The revelation about EOP records is notable in light of the hue and cry from the Sussmann camp a couple of months ago. That is when Durham revealed, in another court submission, that Sussmann had peddled Internet traffic records — known as DNS (Domain Name System) data — that were derived from White House servers. Sussmann apologists claimed that Sussmann could not conceivably have tried to smear Trump with EOP Internet records drawn from 2014 into 2017 because Obama, not Trump, was president during that period. Therefore, critics contended, Durham must have been floating misinformation in an effort to prejudice the jury pool against Sussmann.
As I observed at the time, this was a mendacious contention. Trump won the election in November 2016 and, after a period of transition, took office on January 21, 2017; Sussmann’s meeting with the CIA to transmit the information cobbled together under Joffe’s direction happened on February 17, 2017. Therefore, it was obvious that there could have been White House records pertaining to Trump communications toward the end of the time frame, from 2014 through early 2017, covered in the EOP records.
Moreover, Durham filed that prior motion, not because he was trying to influence the jury pool, but because federal precedent required him to raise with the court the nature and scope of potential conflicts of interest that beset defense counsel. (Sussmann’s lawyers have represented other subjects and potential witnesses in the investigation.) Most significantly, Durham was up front, explicitly informing the court that the vast majority of the records from 2014 to 2017 pertain to the Obama White House, not Trump. Durham would have no reason to hide the ball on that because it helps his case: Such evidence, the prosecution explained, shows that what Sussmann was portraying as unusual and suspicious patterns of communication was anything but. (Never mind that the judge to whom Durham was making his argument obviously knows Obama was president for most of the three relevant years.)

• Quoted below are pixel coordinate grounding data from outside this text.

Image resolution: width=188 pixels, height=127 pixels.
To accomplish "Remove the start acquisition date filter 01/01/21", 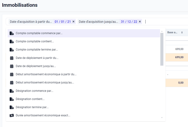I will [x=74, y=22].
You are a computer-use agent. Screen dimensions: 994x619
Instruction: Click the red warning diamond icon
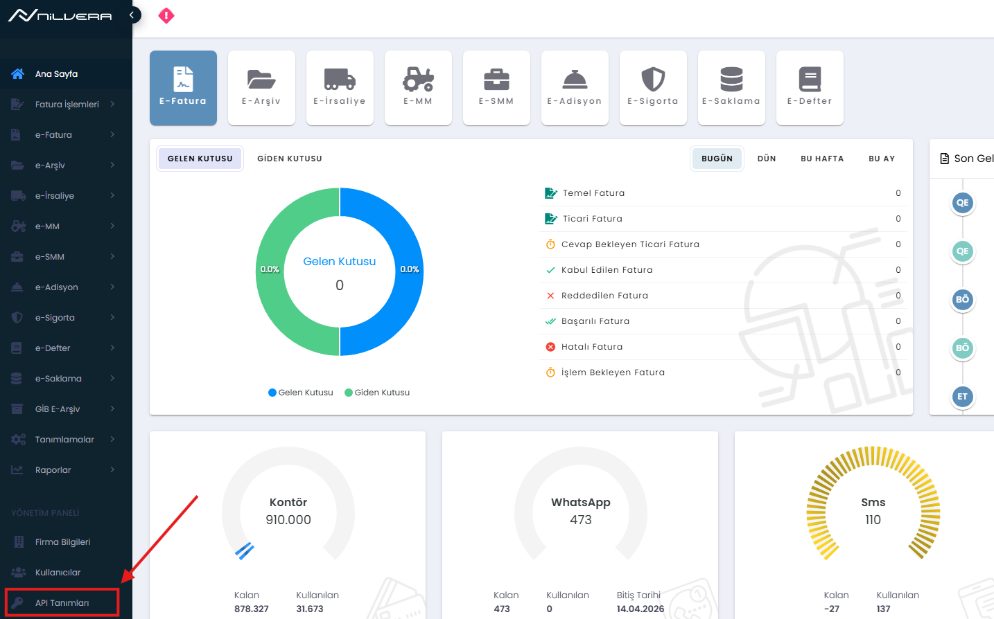[166, 15]
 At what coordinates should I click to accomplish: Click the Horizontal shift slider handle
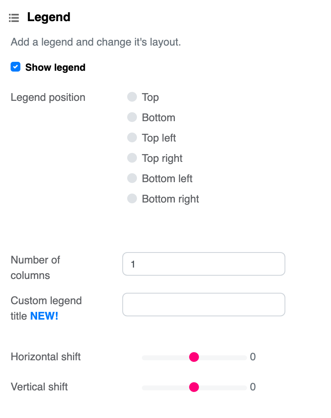pyautogui.click(x=194, y=357)
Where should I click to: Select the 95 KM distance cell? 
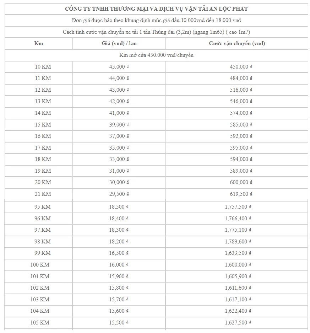tap(38, 207)
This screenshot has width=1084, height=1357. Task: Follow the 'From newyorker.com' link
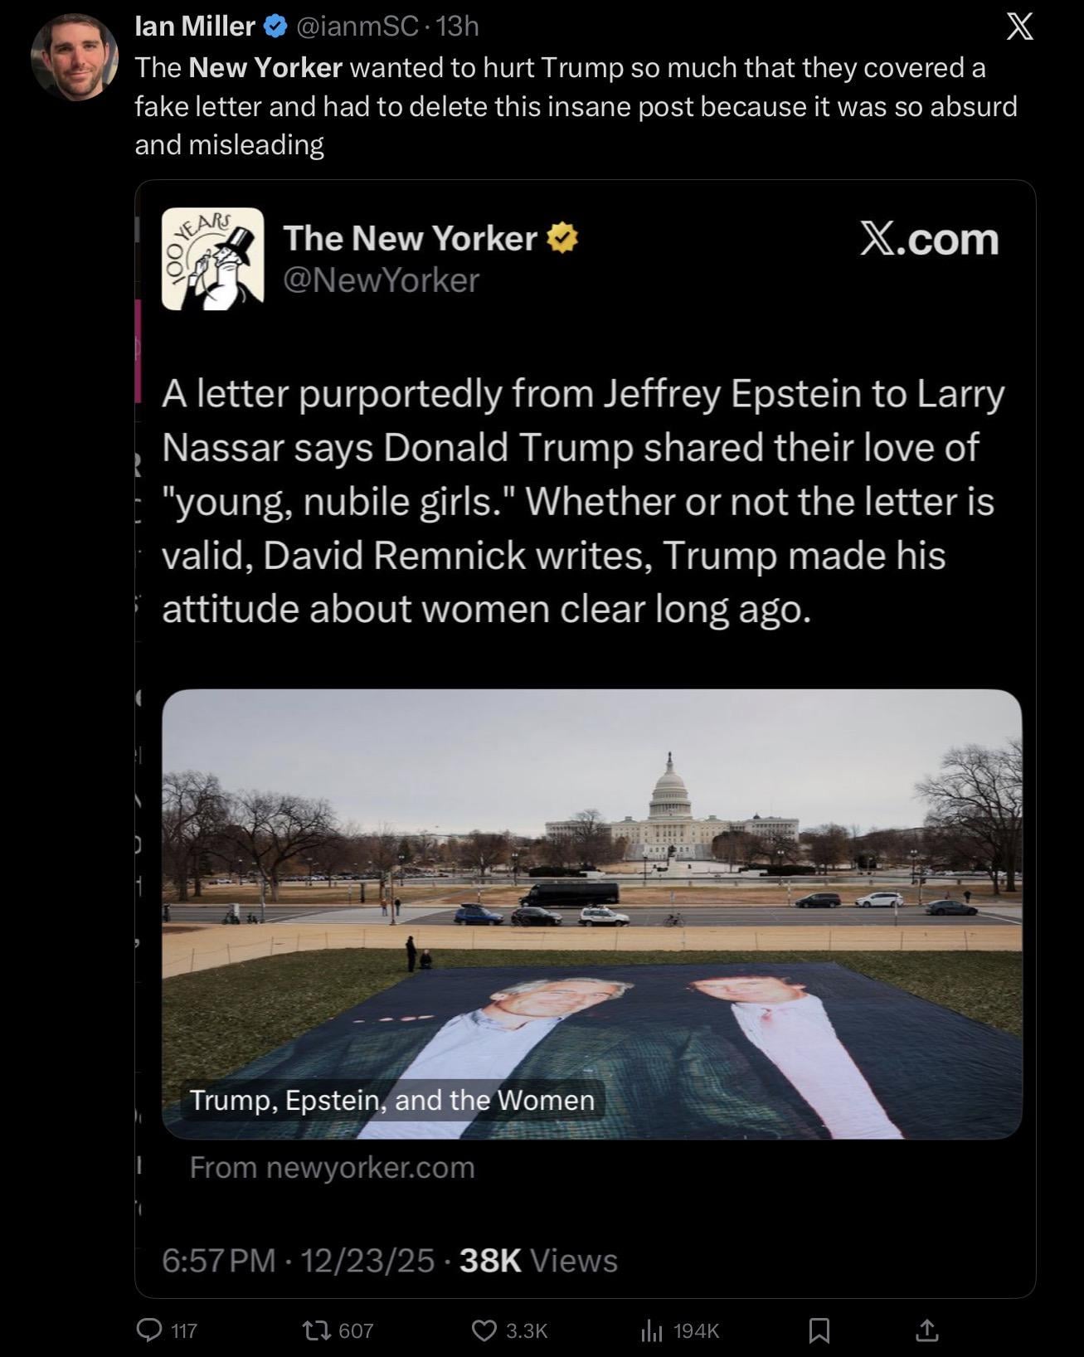tap(332, 1167)
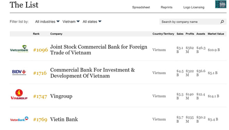Open the Reprints link
This screenshot has height=130, width=229.
coord(167,7)
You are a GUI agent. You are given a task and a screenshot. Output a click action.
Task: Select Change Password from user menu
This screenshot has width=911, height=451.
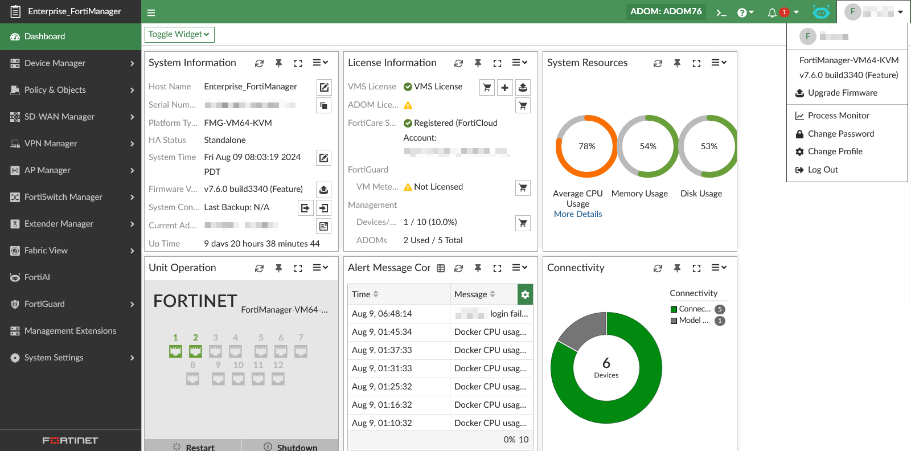(840, 134)
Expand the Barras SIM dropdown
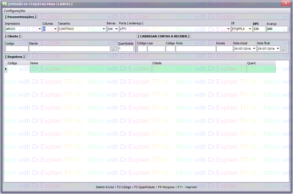Viewport: 293px width, 194px height. 116,29
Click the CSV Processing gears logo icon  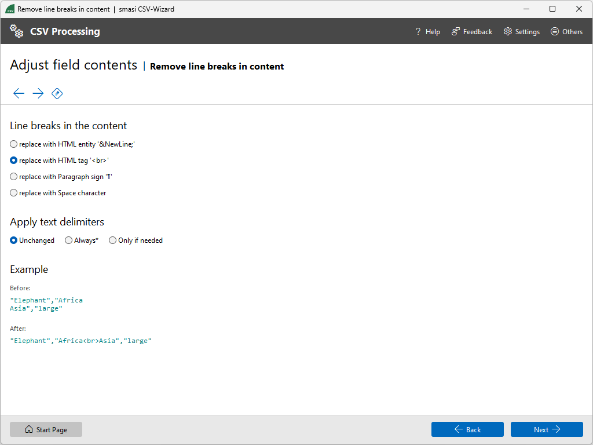pos(16,31)
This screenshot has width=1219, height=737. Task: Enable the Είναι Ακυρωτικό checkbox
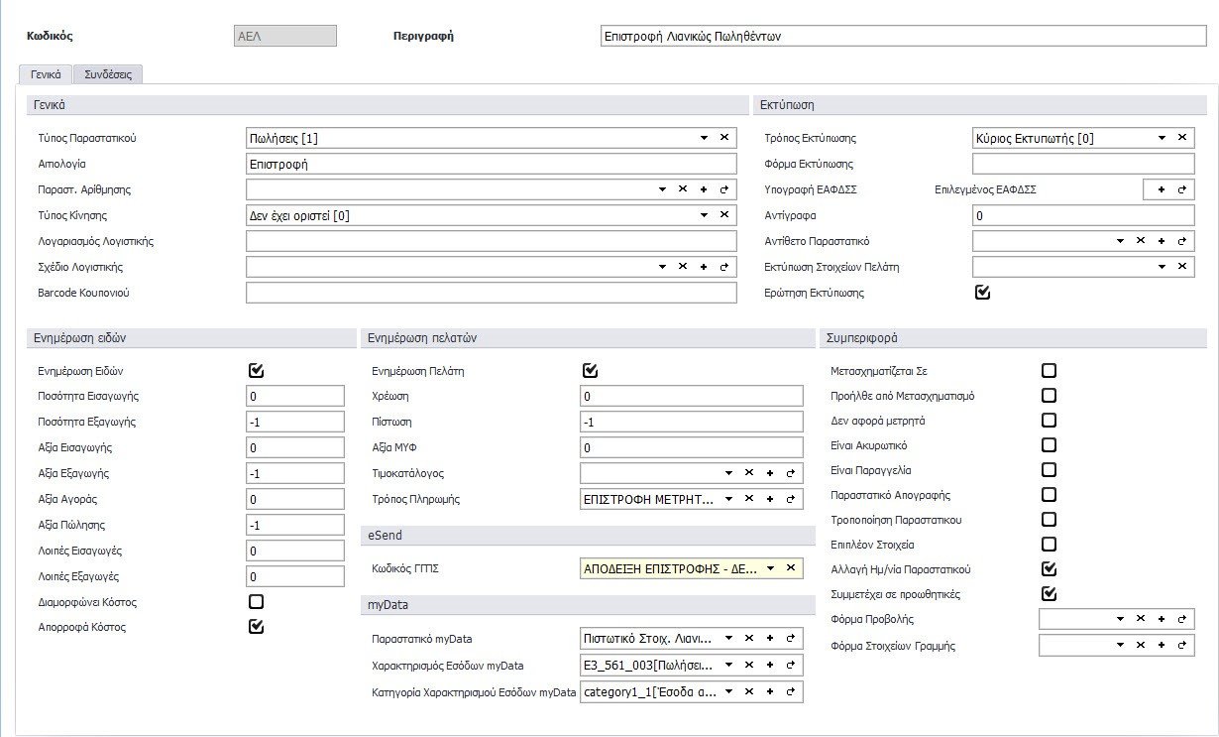(x=1049, y=445)
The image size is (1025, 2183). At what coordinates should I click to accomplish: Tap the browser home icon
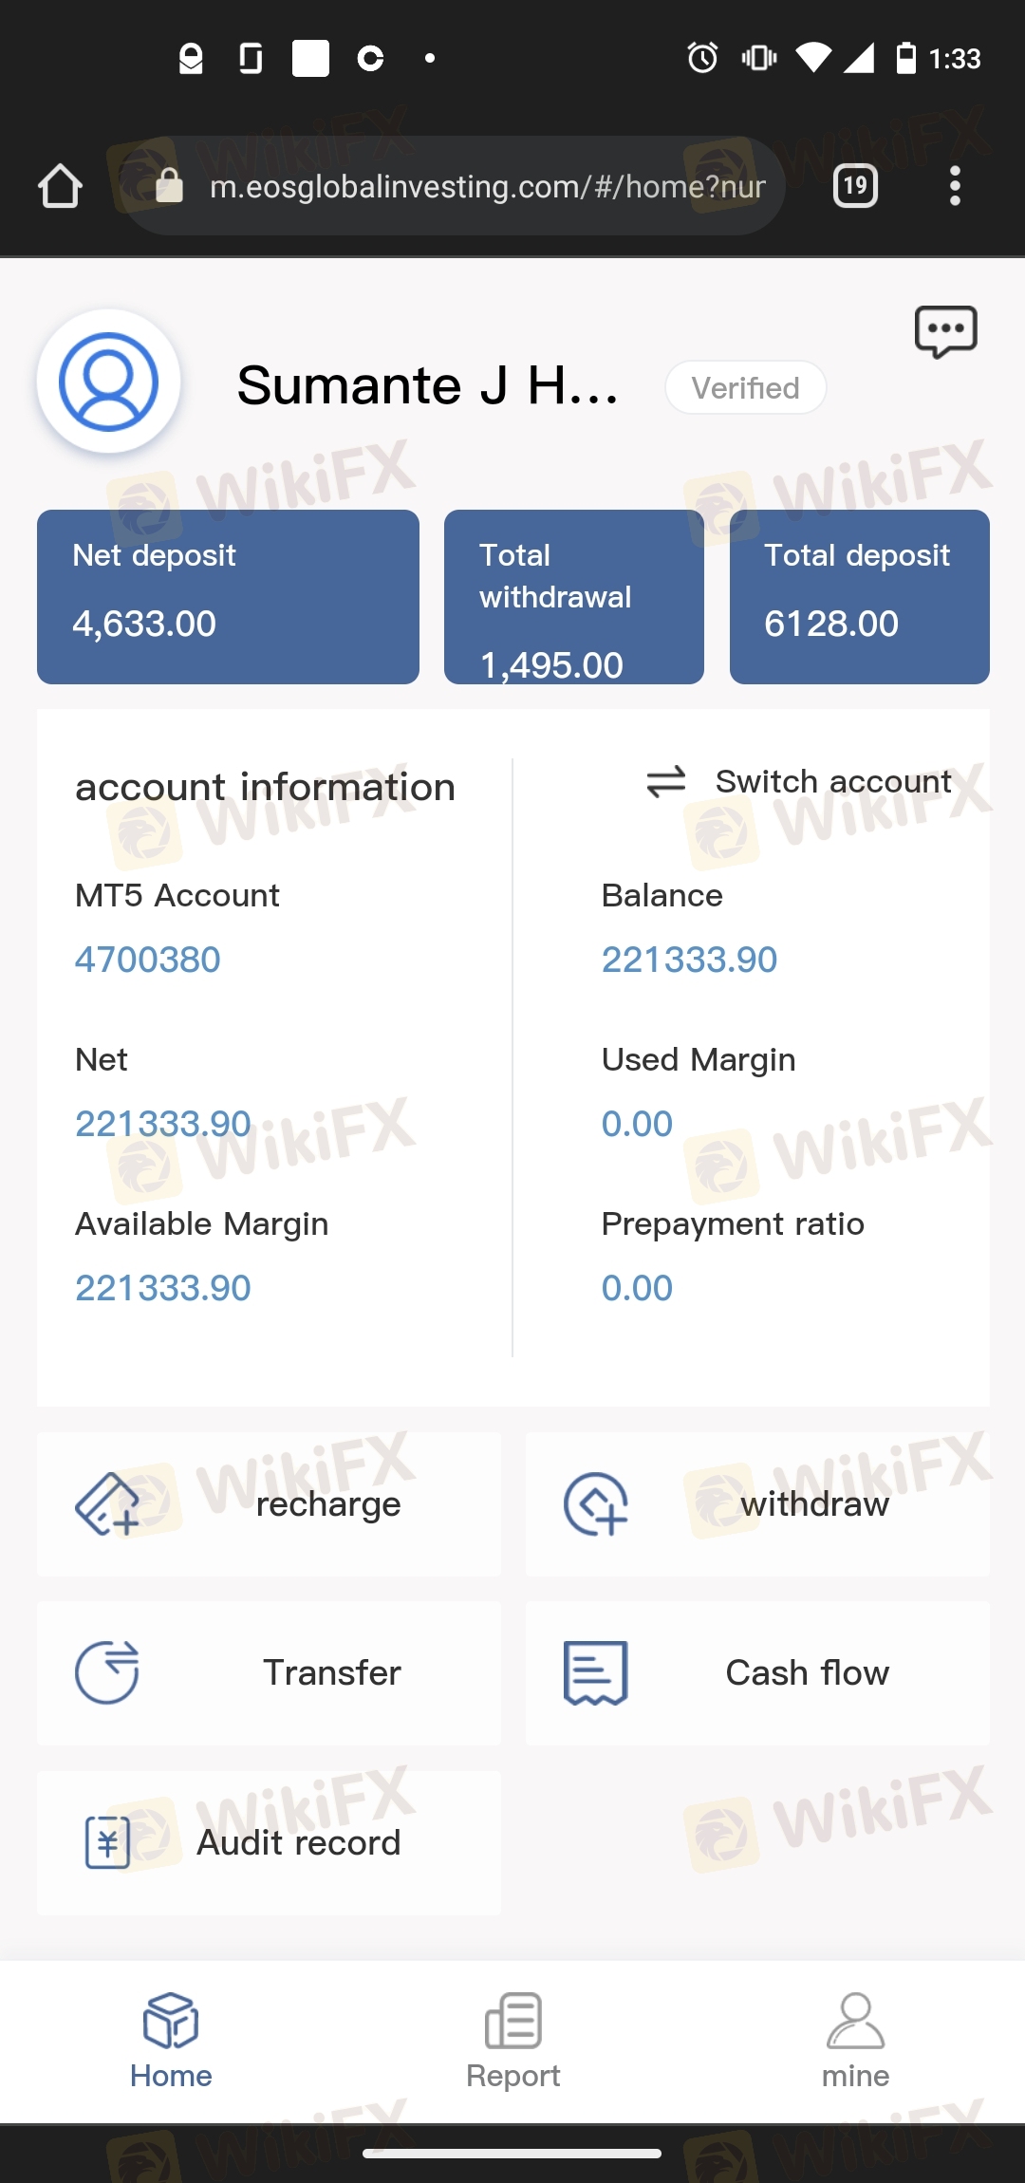pos(60,186)
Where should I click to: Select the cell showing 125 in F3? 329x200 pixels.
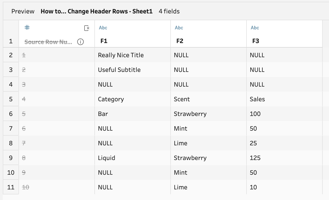284,158
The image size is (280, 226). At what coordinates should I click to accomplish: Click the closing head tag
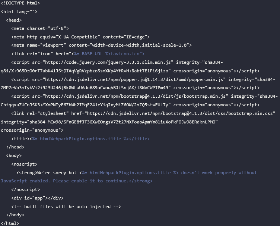15,147
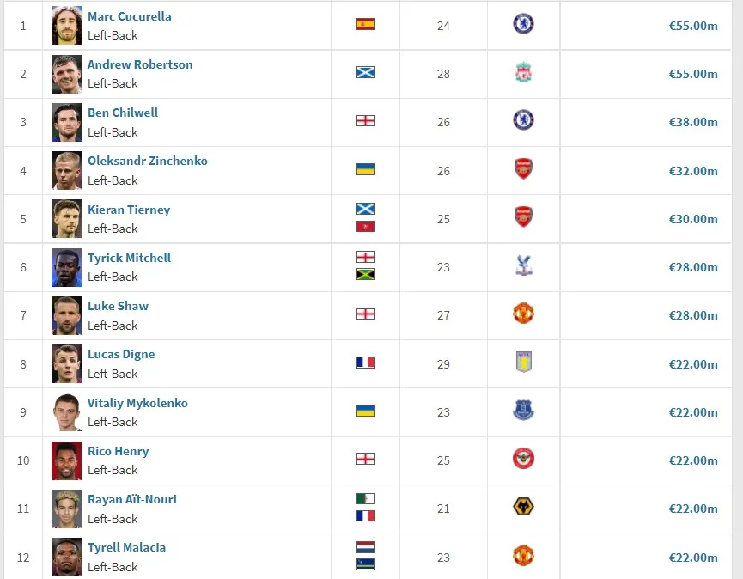Click Wolves crest in Rayan Aït-Nouri's row
This screenshot has height=579, width=743.
tap(523, 508)
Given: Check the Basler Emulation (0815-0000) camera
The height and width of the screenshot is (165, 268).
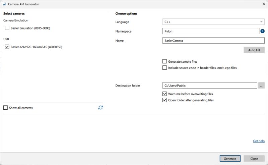Looking at the screenshot, I should (x=7, y=28).
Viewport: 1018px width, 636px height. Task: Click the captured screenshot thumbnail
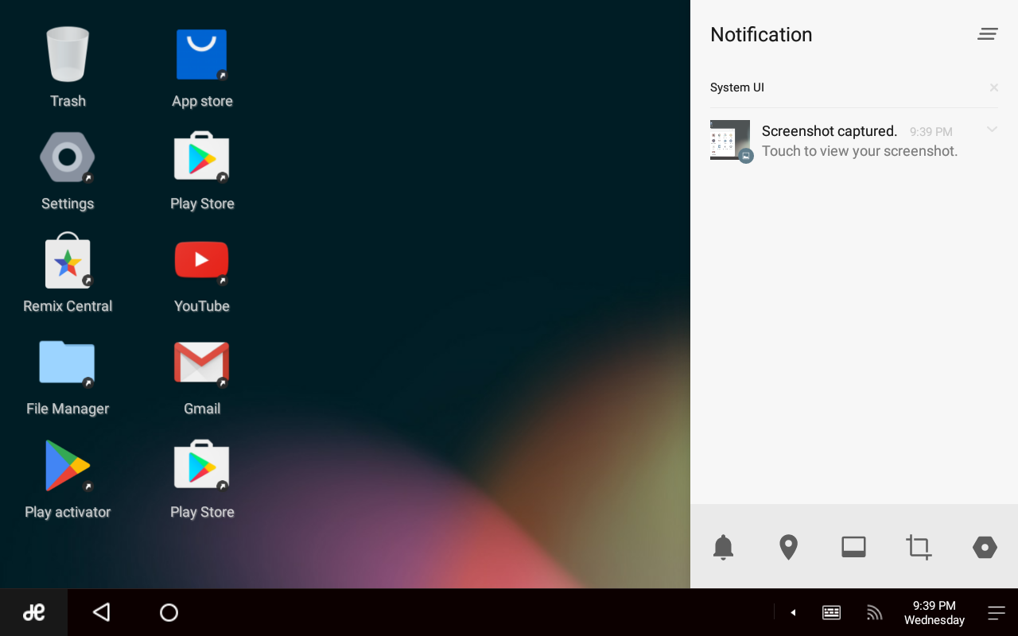[x=730, y=140]
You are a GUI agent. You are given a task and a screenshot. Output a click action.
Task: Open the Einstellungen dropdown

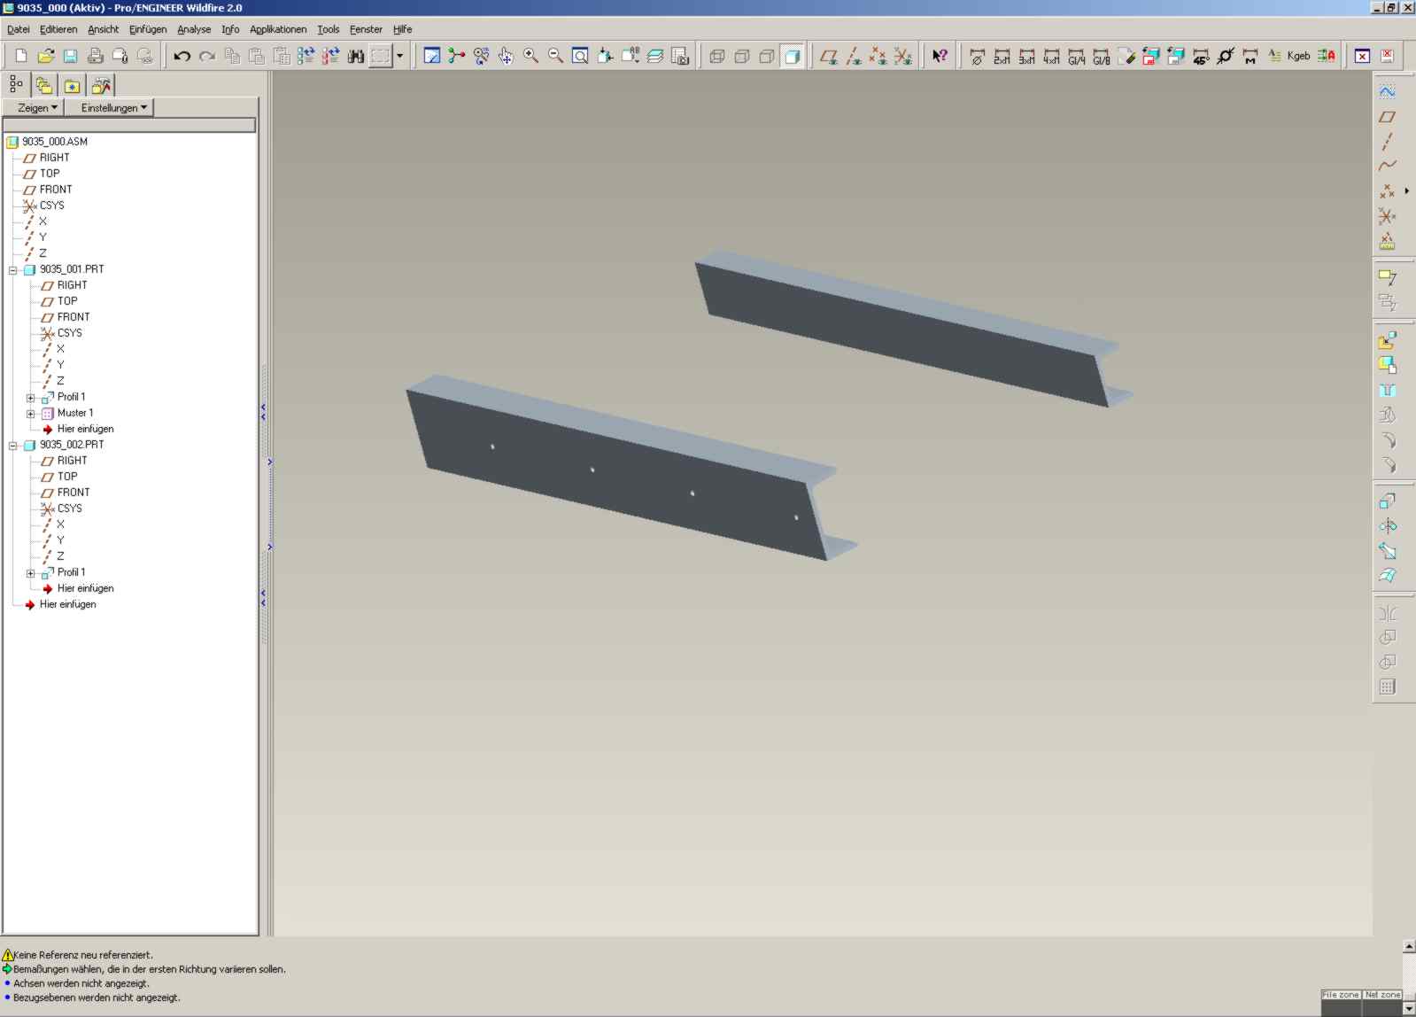pos(113,108)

There is more to say about what we’re learning from the pretrial litigation. For now, suffice it to say that Durham has homed in on Sussmann’s claims about Trump’s supposed use of a “YotaPhone” — basically, a Russian-made mobile phone.
I recounted in the aforementioned column that the Sussmann camp and its media apologists were highlighting the YotaPhone in pushing against Durham’s disclosure by intimating that these records were Obama records, not records Sussmann and his collaborators could have distorted to fabricate a Trump-Russia connection:
The Russian phones are known as YotaPhones. I know that because I read the New York Times, particularly reporting by Charlie Savage, the Times’ best reporter on things cyber. That is why I’m surprised by Savage’s intimation that the “data” to which Durham referred — which Savage suggests means all of the DNS logs addressed in the prosecutor’s motion — “came from Barack Obama’s presidency.” The Times report quotes a pair of lawyers who represent a data scientist “who helped develop the Yota analysis.” They maintain that the data being analyzed was “nonprivate DNS data from before Trump took office.”
I noted at the time that this could be a misleading assertion because the lawyers had slipped in a caveat: “To our knowledge” the data were pre-Trump. The Times reporting told us neither how complete their “knowledge” was nor why the lawyers felt the need to add that caveat.
Which brings us to Jerry Dunleavy’s reporting today. As he explains, Sussmann’s February 17, 2017, meeting with the CIA generated a memorandum, in which
the CIA said Sussmann told them his contacts had gathered information “indicating that a Russian-made Yota phone had been seen by them connecting to WiFi from the Trump Tower in New York, as well as from a location in Michigan, at the same time that then-candidate Trump was believed to be at these locations” and that “the Yota phone was seen connecting to WiFi from the Executive Office of the President (the White House)” in December 2016. [Emphasis added.]
As Jerry elaborates:
”The special counsel revealed Friday that the CIA concluded in early 2017 that the Alfa Bank and YotaPhone information was not “technically plausible,” was “user created,” “contained gaps,” and “conflicted with [itself].”
I will have more to say over the weekend about that disclosure. Of all Durham’s revelations, it has garnered the most public attention in recent days, particularly among Trump supporters. For now, I would just note that last week, in another court submission that discussed the CIA’s conclusion that the DNS data proffered by Sussmann was bogus, Durham took pains to posit two qualifications that have not gotten as much attention. First, the FBI did not reach a definitive conclusion about the DNS data that Sussmann brought to the Bureau in September 2016 — although the Bureau did conclude that there was nothing to the claim that Trump and the Russian regime were using Alfa Bank as a communication back-channel. Second, to quote Durham, “the Special Counsel’s Office has not reached a definitive conclusion” (emphasis in original) about the data Sussmann provided to the FBI and CIA.